**TEXT SHOWN**
========================
Online Program

Return to main conference page
Tuesday, January 7
Tue, Jan 7, 9:00 AM - 10:45 AM
West Coast Ballroom
Statistical Learning Methods for Health Care Innovation

WITHDRAWN - Using Machine Learning to Identify Factors Affecting Neighborhood Cardiovascular Health (307820)

*Yan Li, The New York Academy of Medicine 

Keywords: Machine Learning, Identify Factors, Affecting, Neighborhood Cardiovascular Health

Background

Cardiovascular disease (CVD) is the leading cause of death in the United States, accounting for one in every four deaths. The burden of CVD is particularly high among older adults, posing a serious threat to a society of healthy aging. The adoption of healthy behaviors and effective prevention strategies are important for reducing CVD risk. In addition, neighborhood sociodemographic characteristics and social environment play an important role in shaping individual’s cardiovascular health. However, little research has been done to understand the role of unhealthy behaviors and prevention measures on neighborhood cardiovascular health. This research aims to fill the research gap by using a machine learning approach to explore the complex relationship between CVD and its related health behaviors and prevention measures at the neighborhood level.
========================
**ENTRIES SUPPLIED**

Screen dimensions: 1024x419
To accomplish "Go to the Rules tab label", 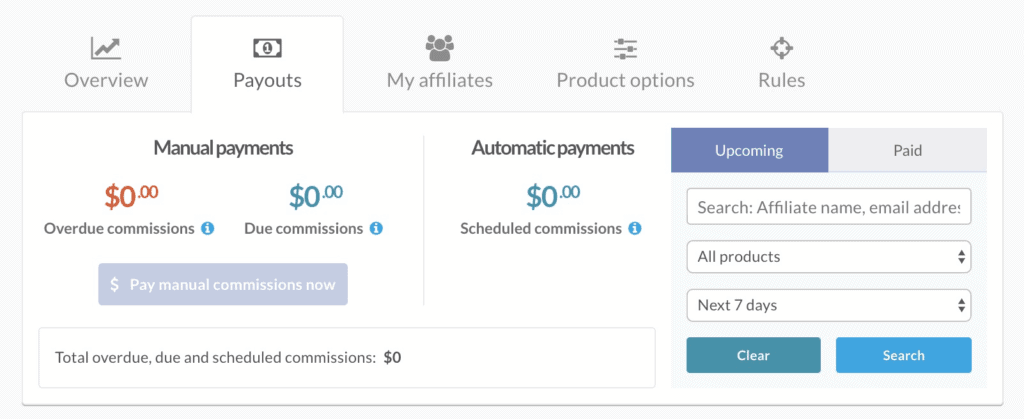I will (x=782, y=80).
========================
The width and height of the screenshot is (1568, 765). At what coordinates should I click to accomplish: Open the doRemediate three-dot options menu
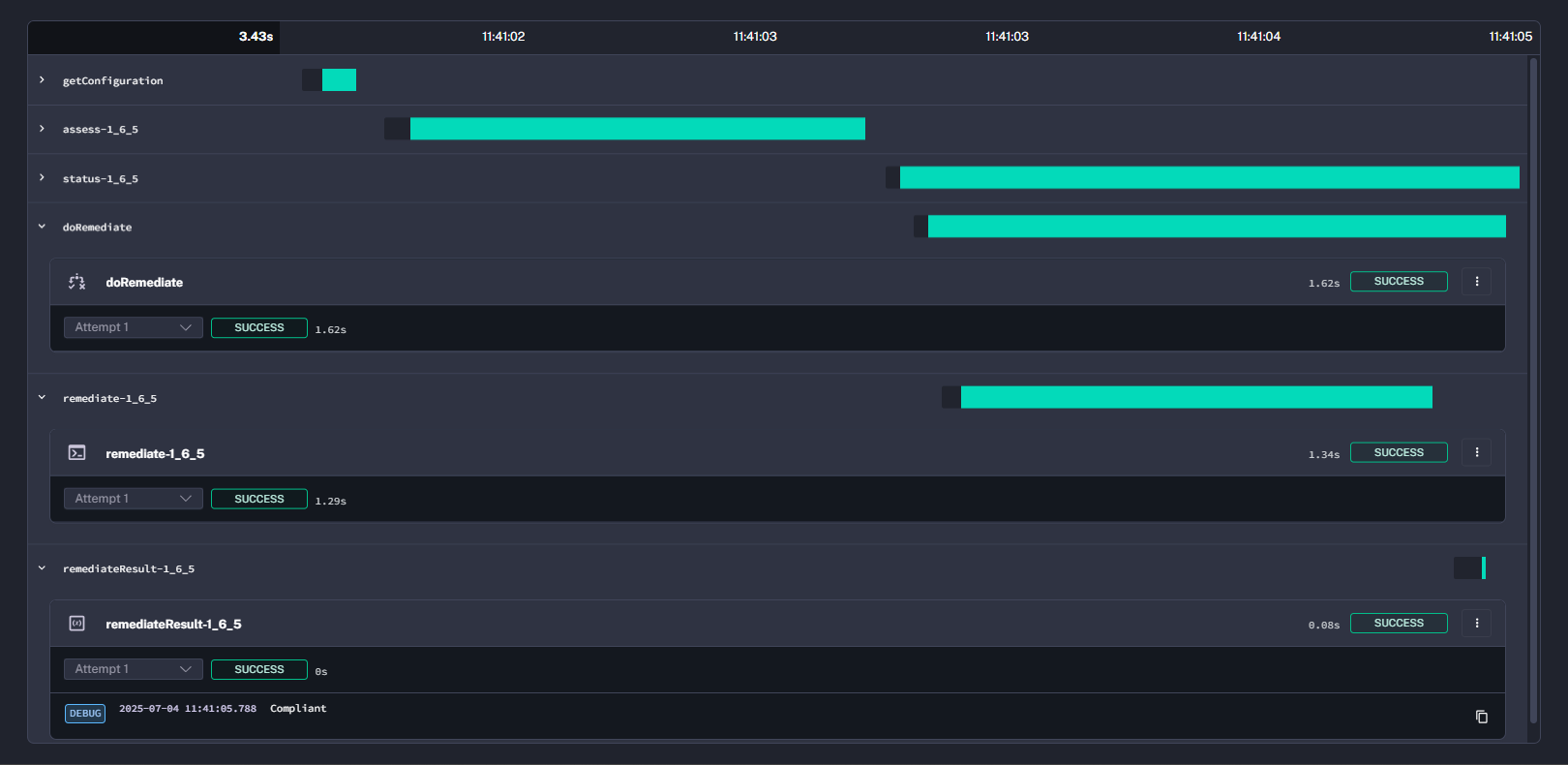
========================
**INSTRUCTIONS TO FOLLOW**
Please reproduce the passage of the cardiovascular health abstract starting with "Cardiovascular disease (CVD)" and going on through "the neighborhood level.". You won't need the material for this.

**COMPLETED EXERCISE**
Cardiovascular disease (CVD) is the leading cause of death in the United States, accounting for one in every four deaths. The burden of CVD is particularly high among older adults, posing a serious threat to a society of healthy aging. The adoption of healthy behaviors and effective prevention strategies are important for reducing CVD risk. In addition, neighborhood sociodemographic characteristics and social environment play an important role in shaping individual’s cardiovascular health. However, little research has been done to understand the role of unhealthy behaviors and prevention measures on neighborhood cardiovascular health. This research aims to fill the research gap by using a machine learning approach to explore the complex relationship between CVD and its related health behaviors and prevention measures at the neighborhood level.